Here are some pics. Thai-Tanic, Strawberry Cough, Chronic, and two unknown strains.


----------



## Bubby (Jul 13, 2007)

Submit the last one for pic of the month. :ccc:


----------



## DLtoker (Jul 13, 2007)

Here he goes again...:aok:!


----------



## stunzeed (Jul 13, 2007)

Bubby said:
			
		

> Submit the last one for pic of the month. :ccc:


 
Thanks! Thats quite a compliment.:farm:


----------



## longtimegrower (Jul 13, 2007)

Super. More budding site than ive seen indoors. Great job.


----------



## stunzeed (Jul 13, 2007)

DLtoker said:
			
		

> Here he goes again...:aok:!


 
How ya been DL? The best part is I got rid of the spider mites. They are really healthy now.

Stunzeed..


----------



## stunzeed (Jul 13, 2007)

longtimegrower said:
			
		

> Super. More budding site than ive seen indoors. Great job.


 
Thats the "Chronic" strain for ya.


----------



## DLtoker (Jul 13, 2007)

Been great man... Living summer to the fullest I can.  I know you are a bit further north, but the thunderstorms have been unbelievably fierce this year.  Makes for a good rush out in the kayak though.    How'd you tackle the spider mites?


----------



## Treebeard (Jul 13, 2007)

They look amazing man! keep up the good work


----------



## MrPuffAlot (Jul 13, 2007)

one word:


SWEEET..

Kudos my friend


----------



## Viracocha711 (Jul 13, 2007)

Very Nice! Hey Stunzeed, I have a few questions if you do not mind...How many plants, 5? And do you do any LST/HST?

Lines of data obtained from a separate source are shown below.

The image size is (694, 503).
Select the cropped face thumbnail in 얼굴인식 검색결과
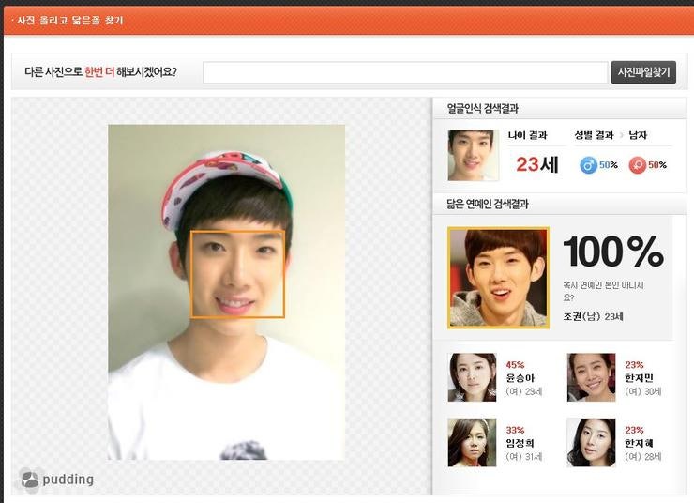472,155

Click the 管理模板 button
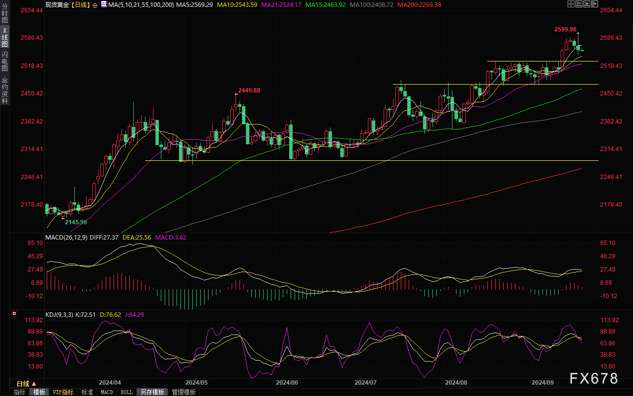click(x=183, y=392)
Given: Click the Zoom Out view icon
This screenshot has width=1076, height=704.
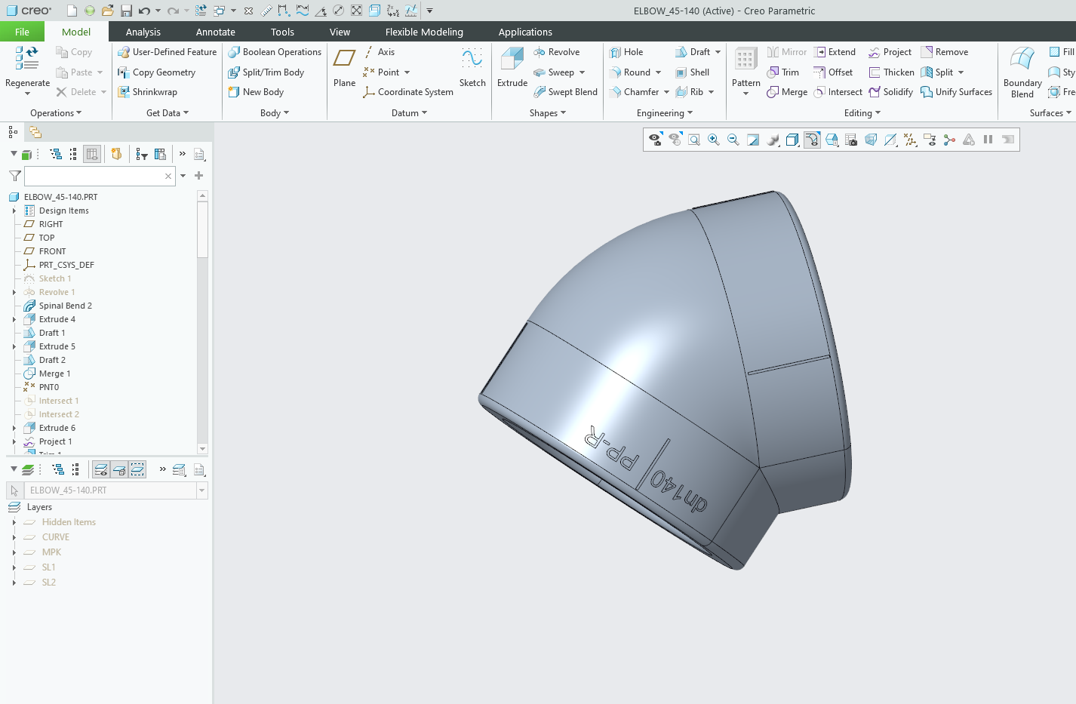Looking at the screenshot, I should 733,140.
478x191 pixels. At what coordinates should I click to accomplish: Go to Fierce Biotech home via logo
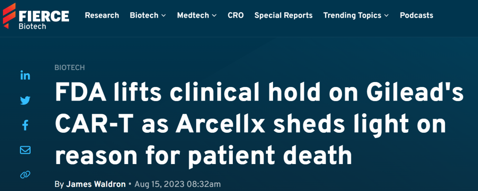pyautogui.click(x=36, y=16)
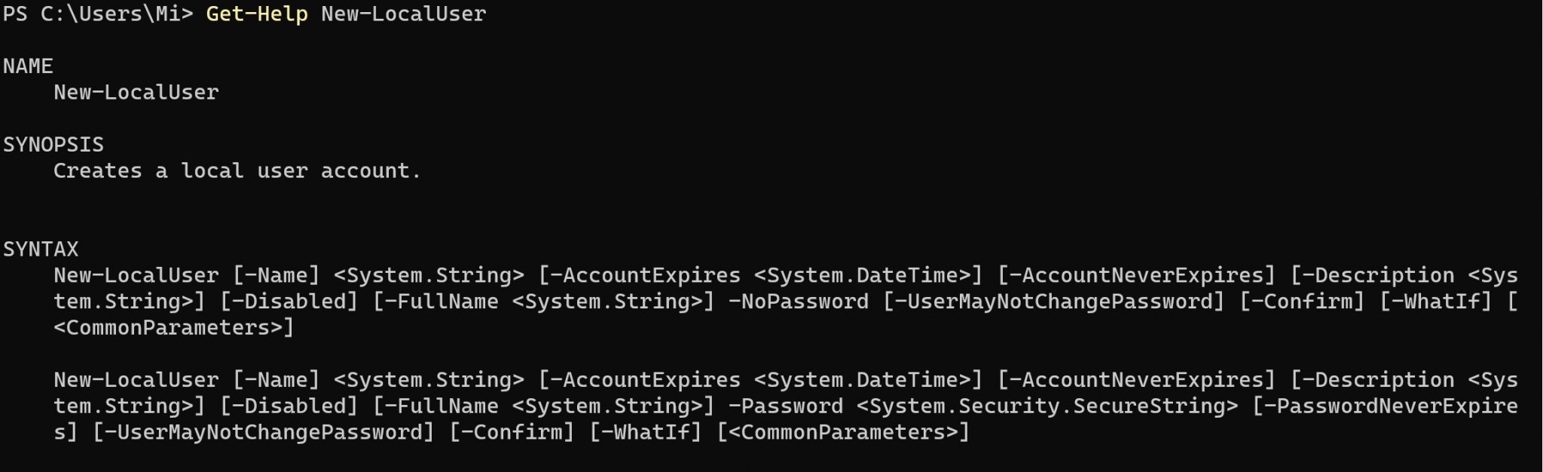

Again very nice girls...I too say enter the last pic for bud of the month!


----------



## Flyinghigh (Jul 13, 2007)

stunzeed said:
			
		

> Here are some pics. Thai-Tanic, Strawberry Cough, Chronic, and two unknown strains.


 
What Nice strawberrys !!


----------



## Rocker420 (Jul 13, 2007)

Stunzeed, you ******* rock man. This is only the second grow iv seen of yours, jsut like the first one its amazing. How many plants do you have in there? Whats the size of your room?


----------



## Capone (Jul 13, 2007)

going to be a hell'of a yield


----------



## maineharvest (Jul 13, 2007)

Nice forest youve got inside your house!!!   That looks like way more than five plants.   Thats going to be a whole lotta bud.


----------



## booradley (Jul 13, 2007)

Hey! Does Strawberry COugh really tase like strwberries when you cough like Michael Cain claimed in that movie: "Children of Men"?


----------



## stunzeed (Jul 13, 2007)

I have a total of 18 plants. Thats the max I can have by law. I am a MM grower. I will have 24 next time since I am obtaining another card. As far as the spider mites I used Avid Miticide. Thats the ONLY and I mean ONLY thing I could get to work and I tried everything. Pyrethrum its never fully worked in any application from spray to bombs. Everyone else thanks for the props. I really appreciate it. I love hearing other peoples perspective on what I am doing. My tallest plant right now is about 6 feet and the shortest around 5. 


:farm: Stunzeed..:farm:


----------



## stunzeed (Jul 14, 2007)

booradley said:
			
		

> Hey! Does Strawberry COugh really tase like strwberries when you cough like Michael Cain claimed in that movie: "Children of Men"?


 
IMHO no. But.............  Its really     really good. 

Stunzeed..


----------



## parkingjoe (Jul 14, 2007)

hey stunseed here i was thinking you was a newbie grower


lol


you is da man dude


smoking looking grow dude

keep up the quality work man


pkj


----------



## SmokinMom (Jul 14, 2007)

Can I move in with you please sir?  

AWESOME!!!


----------



## stunzeed (Jul 14, 2007)

parkingjoe said:
			
		

> hey stunseed here i was thinking you was a newbie grower
> 
> :yeahthat: :yeahthat: :yeahthat: :yeahthat: :yeahthat:
> 
> ...


 
Thanks PKJ!!! I will post more pics when the buds start forming. I dont wanna be one of those guys that posts the same 100 bad minimally different pics just to keep the thread moving. Thanks for stopping by.

Stunzeed..:farm:


----------



## stunzeed (Jul 14, 2007)

SmokinMom said:
			
		

> Can I move in with you please sir?
> 
> AWESOME!!!


 
:hubba: :hubba: Thanks SM. Congrats on the Mod position.


----------



## freezeland (Jul 14, 2007)

how many plant there?


----------



## stunzeed (Jul 14, 2007)

freezeland said:
			
		

> omfg how many plant there?


 
18 now but I should have 24 next time.


Stunzeed..


----------



## imsoborednow (Jul 15, 2007)

:holysheep: Thats one hell of a forest you got ​there..stunseed.......:holysheep:


----------



## Growdude (Jul 15, 2007)

imsoborednow said:
			
		

> :holysheep: Thats one hell of a forest you got there..stunseed.......:holysheep:


 
Real nice forest, cant wait to see more pics.


----------



## whereismymind69 (Jul 15, 2007)

Yeah, we want more pics pls!!!


----------



## Brakenjan (Jul 15, 2007)

Awsome dude, biggest indoor grow I have seen!


----------



## Flyinghigh (Jul 15, 2007)

Looks great!!
the last pix, it shows that there in a wooden box,  or do u have 5 gal bucket in there for each plants ?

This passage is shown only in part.